Extrait choisi:
Les modernistes prétendent
souvent revenir à des notions plus bibliques, mais leur lecture de la
Sainte Ecriture est fortement influencée par les exégètes modernes qui
sont eux-mêmes remplis des fausses philosophies modernes. Le Cardinal
Ratzinger lui-même écrivait : « [ils] en appellent à l’exégèse
pour justifier leur destruction de la christologie : l’exégèse aurait
prouvé que Jésus ne s’est pas considéré lui-même comme Fils de Dieu, le
Dieu incarné, mais que c’est seulement plus tard que ses disciples l’auraient
rendu tel… Je pense que le problème de l’exégèse et celui des limites
et des possibilités de notre raison, c’est-à-dire des prémisses philosophiques
de la foi, constituent effectivement le vrai point douloureux de la théologie
actuelle, par laquelle la foi – et aussi de plus en plus la foi des gens
simples – entre en crise. » [7] Au contraire, les Pères de l’Eglise ont expliqué
avec une grande foi le sens des Saintes Ecritures, et les Docteurs scolastiques
ont regroupé et ordonné l’enseignement des Pères dans leurs Sommes :
en lisant les Pères on voit combien profondes sont les racines scripturaires
des enseignements scolastiques, un St. Thomas pouvant résumer en un article
de sa Somme ce que St. Augustin développe en vingt pages ou plus :
le langage est plus concis et précis, mais c’est la même doctrine, qui
respecte toute l’Ecriture.
En rejetant la philosophie
utilisée par les scolastiques, c’est la « philosophie du sens commun »

(Entrées issues d'une source de données)
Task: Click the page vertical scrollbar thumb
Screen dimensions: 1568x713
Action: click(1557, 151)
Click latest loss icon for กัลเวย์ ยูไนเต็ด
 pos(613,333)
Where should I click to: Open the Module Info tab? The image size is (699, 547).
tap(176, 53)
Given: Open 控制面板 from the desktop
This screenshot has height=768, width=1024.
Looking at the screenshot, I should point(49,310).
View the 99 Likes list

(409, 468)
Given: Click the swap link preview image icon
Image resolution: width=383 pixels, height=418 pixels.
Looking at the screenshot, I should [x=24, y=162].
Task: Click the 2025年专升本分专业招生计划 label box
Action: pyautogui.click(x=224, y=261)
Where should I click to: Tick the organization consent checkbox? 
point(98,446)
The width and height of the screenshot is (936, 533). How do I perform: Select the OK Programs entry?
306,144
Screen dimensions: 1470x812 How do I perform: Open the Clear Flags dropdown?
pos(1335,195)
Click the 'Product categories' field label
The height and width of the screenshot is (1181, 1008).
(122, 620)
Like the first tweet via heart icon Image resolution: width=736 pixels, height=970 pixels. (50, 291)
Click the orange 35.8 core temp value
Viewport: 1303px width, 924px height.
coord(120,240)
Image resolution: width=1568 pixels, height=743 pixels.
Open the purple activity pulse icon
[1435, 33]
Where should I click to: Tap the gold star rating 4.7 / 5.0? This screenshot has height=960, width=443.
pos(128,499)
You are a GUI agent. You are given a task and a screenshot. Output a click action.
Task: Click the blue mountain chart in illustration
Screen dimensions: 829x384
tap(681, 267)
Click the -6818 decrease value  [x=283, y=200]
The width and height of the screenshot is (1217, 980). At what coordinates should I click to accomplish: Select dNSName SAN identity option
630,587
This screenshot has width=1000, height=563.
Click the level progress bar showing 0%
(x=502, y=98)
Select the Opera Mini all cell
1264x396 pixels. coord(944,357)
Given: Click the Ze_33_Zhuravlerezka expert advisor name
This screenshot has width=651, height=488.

Court exercice: D'après l'extrait sur la lecture moderniste de l'Écriture, que saint Thomas peut-il résumer en un article de sa Somme ? Appuyez-vous uniquement sur l'extrait.

Corrigé: Ce que saint Augustin développe en vingt pages ou plus.